The basic setup is described in the official documentation, I just want to point out a few things

  • Datashader library is rather quirky
  • I couldn't make it run either locally, or by using Virtualenv
  • Recommended setup via Anaconda had worked, but only after a few tries because every time Conda got stuck on solving environment issue
  • Try using low-res rendering instead of high-res, i.e. 800x500 will look better than 1900x1200

Let's first create a simple visualisation of all Airbnb listings across AU and NZ

import colorcet
import datashader as ds
import pandas as pd

df = pd.read_sql_table('listing', conn)
cvs = ds.Canvas(plot_width=800, plot_height=500)
agg = cvs.points(df, x='longitude', y='latitude')
img = ds.tf.shade(agg, cmap=colorcet.fire, how='log')

Now, let's visualise all the major cities separately. To do this, I will create a postgres view for each city, using its bounding geo coordinates. For example, a view for Melbourne can be created like that:

CREATE VIEW listing_melbourne AS
    SELECT *
    FROM listing
    WHERE (longitude BETWEEN 144.2589302195 AND 145.4866523875)
    AND  (latitude BETWEEN -38.517433861 AND -37.5733096779);

Then, I can ask Datashader to plot the entire listing_melbourne table like that:

df = pd.read_sql_table('listing_melbourne', conn)
cvs = ds.Canvas(plot_width=800, plot_height=500)
agg = cvs.points(df, x='longitude', y='latitude')
img = ds.tf.shade(agg, cmap=colorcet.fire, how='log')

Melbourne

Similar to Melbourne, it's easy to create datashader plots for Sydney, Brisbane, Perth, Adelaide, etc.

Data Exploration

Let's now turn to Metabase and build a few queries to address the questions at the beginning of that post.

What states have the most Airbnb listings

→ In Australia only

SELECT region_parent_name, COUNT(*) AS listing_count
FROM listing
WHERE region_parent_name IN ('New South Wales', 'Victoria','Queensland','Western Australia','South Australia','Tasmania','Australian Capital Territory', 'Northern Territory')
GROUP BY region_parent_name
ORDER BY listing_count DESC

→ In Australia and New Zealand

SELECT region_parent_name as region, COUNT(*) AS listing_count
FROM listing
WHERE region_parent_name IN ('New South Wales', 'Victoria','Queensland','Western Australia','South Australia','Tasmania','Australian Capital Territory', 'Northern Territory')
GROUP BY region_parent_name

UNION ALL

SELECT 'New Zealand' as region, COUNT(*) AS listing_count
FROM listing
WHERE region_parent_name NOT IN ('New South Wales', 'Victoria','Queensland','Western Australia','South Australia','Tasmania','Australian Capital Territory', 'Northern Territory')

ORDER BY listing_count DESC

What neighbourhoods are the most popular Airbnb destinations in Australia?
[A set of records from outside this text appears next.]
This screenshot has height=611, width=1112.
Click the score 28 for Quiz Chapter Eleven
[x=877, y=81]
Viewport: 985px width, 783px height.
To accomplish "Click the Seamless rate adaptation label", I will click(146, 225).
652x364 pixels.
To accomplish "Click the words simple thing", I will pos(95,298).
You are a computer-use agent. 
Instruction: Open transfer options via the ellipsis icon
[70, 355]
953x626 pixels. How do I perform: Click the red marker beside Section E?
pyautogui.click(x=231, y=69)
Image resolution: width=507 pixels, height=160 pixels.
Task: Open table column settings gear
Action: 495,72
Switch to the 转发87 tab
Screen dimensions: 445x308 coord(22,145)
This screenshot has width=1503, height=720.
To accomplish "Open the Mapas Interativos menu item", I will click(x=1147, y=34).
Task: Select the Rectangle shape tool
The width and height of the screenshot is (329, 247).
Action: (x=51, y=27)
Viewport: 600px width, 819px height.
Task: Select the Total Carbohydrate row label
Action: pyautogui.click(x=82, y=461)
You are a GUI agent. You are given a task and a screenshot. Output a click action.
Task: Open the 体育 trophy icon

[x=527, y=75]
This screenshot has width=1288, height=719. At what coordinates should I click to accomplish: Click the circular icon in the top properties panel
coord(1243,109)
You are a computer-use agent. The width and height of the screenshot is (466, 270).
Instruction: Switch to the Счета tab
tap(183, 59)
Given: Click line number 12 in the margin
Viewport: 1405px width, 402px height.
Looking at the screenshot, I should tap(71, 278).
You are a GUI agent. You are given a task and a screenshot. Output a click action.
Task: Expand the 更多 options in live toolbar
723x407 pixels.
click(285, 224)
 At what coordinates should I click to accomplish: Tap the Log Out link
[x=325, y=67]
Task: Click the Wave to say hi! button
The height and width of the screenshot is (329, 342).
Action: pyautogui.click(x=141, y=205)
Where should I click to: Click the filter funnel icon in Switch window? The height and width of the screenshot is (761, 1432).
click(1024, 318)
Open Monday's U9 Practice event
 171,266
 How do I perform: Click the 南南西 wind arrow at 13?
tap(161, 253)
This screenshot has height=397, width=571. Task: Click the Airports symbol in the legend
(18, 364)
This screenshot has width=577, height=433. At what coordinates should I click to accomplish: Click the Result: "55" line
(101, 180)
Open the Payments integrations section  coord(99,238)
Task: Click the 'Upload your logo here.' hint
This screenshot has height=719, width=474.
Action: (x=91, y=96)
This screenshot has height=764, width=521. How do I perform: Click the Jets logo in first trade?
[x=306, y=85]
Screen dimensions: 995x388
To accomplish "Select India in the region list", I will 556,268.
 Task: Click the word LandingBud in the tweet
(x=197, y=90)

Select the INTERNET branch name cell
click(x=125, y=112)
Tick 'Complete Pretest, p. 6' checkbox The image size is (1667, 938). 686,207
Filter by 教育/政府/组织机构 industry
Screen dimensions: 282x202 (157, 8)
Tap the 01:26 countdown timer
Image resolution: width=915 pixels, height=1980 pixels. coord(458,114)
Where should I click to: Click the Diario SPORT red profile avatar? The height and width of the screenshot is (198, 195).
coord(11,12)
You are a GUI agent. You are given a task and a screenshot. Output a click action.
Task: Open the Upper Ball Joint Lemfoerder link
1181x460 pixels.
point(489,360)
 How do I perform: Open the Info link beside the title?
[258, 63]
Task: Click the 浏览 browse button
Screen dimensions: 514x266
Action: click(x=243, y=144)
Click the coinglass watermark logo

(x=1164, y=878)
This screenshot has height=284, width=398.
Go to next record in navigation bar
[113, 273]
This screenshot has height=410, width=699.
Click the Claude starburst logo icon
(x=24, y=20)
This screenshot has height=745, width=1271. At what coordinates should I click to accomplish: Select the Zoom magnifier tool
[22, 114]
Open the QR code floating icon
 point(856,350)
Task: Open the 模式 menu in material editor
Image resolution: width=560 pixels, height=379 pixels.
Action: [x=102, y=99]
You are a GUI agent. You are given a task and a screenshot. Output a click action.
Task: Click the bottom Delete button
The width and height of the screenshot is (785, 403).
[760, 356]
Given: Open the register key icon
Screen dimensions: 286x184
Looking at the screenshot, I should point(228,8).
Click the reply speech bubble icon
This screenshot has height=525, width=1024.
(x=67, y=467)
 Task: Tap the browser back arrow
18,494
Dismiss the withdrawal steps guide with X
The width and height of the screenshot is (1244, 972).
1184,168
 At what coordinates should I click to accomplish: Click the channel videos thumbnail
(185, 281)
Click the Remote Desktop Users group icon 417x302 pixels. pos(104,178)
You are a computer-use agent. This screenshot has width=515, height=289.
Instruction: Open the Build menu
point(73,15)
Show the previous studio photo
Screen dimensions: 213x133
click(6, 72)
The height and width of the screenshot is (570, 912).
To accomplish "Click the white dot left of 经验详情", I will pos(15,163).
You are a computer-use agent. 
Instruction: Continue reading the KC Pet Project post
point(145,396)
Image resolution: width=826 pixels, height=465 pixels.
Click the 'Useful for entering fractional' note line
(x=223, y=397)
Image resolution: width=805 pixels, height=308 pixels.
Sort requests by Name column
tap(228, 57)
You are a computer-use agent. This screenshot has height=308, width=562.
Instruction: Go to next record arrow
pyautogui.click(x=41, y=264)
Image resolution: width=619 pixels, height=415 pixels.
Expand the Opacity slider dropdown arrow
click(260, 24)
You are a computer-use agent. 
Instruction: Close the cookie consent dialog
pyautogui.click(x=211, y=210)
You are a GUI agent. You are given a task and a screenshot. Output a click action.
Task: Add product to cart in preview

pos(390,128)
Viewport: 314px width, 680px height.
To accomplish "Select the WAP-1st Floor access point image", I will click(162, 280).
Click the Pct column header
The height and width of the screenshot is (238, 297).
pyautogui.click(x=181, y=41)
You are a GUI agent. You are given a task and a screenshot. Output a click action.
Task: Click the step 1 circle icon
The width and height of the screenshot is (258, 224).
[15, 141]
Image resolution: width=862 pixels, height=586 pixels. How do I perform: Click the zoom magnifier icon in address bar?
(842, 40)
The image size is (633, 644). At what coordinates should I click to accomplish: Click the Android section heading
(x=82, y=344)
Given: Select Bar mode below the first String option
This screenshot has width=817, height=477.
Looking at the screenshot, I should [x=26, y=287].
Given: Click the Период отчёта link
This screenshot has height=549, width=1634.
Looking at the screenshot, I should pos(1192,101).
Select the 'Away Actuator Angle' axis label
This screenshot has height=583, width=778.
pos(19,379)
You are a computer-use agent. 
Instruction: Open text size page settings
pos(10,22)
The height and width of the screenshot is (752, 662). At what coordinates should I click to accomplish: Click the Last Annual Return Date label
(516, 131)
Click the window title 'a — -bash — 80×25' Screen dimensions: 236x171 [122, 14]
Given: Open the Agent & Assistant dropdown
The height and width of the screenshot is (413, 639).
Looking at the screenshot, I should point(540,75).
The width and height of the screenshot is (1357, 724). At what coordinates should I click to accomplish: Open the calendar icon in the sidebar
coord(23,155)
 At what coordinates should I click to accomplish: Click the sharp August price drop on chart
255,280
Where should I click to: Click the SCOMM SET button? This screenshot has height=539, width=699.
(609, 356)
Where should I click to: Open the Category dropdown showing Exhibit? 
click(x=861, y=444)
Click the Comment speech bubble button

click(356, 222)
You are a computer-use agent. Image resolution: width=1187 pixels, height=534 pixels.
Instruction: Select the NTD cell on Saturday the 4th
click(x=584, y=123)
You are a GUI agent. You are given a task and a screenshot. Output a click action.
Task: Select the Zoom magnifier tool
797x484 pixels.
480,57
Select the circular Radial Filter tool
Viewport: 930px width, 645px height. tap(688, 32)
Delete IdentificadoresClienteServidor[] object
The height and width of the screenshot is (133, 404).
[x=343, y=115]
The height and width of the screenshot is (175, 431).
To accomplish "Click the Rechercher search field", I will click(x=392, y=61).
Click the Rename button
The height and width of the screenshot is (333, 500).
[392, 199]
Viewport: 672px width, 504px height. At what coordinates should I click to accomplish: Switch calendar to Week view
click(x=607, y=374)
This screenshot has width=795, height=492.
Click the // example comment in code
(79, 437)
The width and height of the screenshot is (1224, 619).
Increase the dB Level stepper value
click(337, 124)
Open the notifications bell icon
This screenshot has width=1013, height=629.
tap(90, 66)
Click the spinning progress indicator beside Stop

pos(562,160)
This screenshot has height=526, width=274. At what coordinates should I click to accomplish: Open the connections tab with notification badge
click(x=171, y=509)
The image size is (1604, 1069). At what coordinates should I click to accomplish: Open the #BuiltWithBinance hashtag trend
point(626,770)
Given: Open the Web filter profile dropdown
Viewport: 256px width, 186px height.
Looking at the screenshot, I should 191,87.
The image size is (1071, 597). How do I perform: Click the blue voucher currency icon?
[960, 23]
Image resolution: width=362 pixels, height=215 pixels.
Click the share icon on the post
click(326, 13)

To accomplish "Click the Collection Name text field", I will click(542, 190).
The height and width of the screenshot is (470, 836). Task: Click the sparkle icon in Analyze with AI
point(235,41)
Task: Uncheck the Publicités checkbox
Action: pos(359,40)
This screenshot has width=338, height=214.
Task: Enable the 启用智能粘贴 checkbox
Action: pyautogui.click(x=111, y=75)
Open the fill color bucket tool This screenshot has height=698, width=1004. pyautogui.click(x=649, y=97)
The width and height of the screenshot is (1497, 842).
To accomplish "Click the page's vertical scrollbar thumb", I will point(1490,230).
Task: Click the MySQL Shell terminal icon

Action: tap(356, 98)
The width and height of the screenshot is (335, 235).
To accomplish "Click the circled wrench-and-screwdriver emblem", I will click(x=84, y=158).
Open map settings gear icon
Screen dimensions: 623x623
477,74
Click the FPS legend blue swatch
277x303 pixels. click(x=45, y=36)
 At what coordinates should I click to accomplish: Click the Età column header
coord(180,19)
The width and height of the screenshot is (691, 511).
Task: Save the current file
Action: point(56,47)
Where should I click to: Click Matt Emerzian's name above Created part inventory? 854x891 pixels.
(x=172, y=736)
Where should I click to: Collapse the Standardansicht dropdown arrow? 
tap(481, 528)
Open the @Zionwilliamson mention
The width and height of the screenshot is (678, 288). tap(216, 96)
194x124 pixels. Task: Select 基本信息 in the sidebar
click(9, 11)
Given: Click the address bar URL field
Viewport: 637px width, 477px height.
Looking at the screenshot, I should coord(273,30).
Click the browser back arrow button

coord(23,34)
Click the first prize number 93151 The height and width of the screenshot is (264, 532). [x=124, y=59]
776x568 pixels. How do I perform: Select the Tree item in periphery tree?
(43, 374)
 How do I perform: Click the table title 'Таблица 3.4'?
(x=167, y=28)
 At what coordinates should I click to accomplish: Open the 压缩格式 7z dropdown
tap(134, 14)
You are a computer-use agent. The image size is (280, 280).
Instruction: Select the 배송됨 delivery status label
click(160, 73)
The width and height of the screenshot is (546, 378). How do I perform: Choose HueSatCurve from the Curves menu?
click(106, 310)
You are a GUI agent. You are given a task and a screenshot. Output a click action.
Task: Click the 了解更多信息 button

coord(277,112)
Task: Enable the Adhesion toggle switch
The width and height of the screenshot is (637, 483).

To answer this question, I can use one of the following columns in the listing table: neighbourhood, host_neighbourhood, host_location. The problem here is that a lot of these columns have NULL or empty values. For example: SELECT COUNT(*) FROM "listing" where "neighbourhood" !='' will only return 124,363 rows, or 64% of all the listings. Coalescing these three fields also won't work properly.

Instead, I will use geodata (lat, long) of the listings, and shapefiles from the Australian Bureau of Statistics to upload the suburb shapes into our database. There are several ways to upload .shp files into Postgres, but I recommend QGIS for that for its simplicity.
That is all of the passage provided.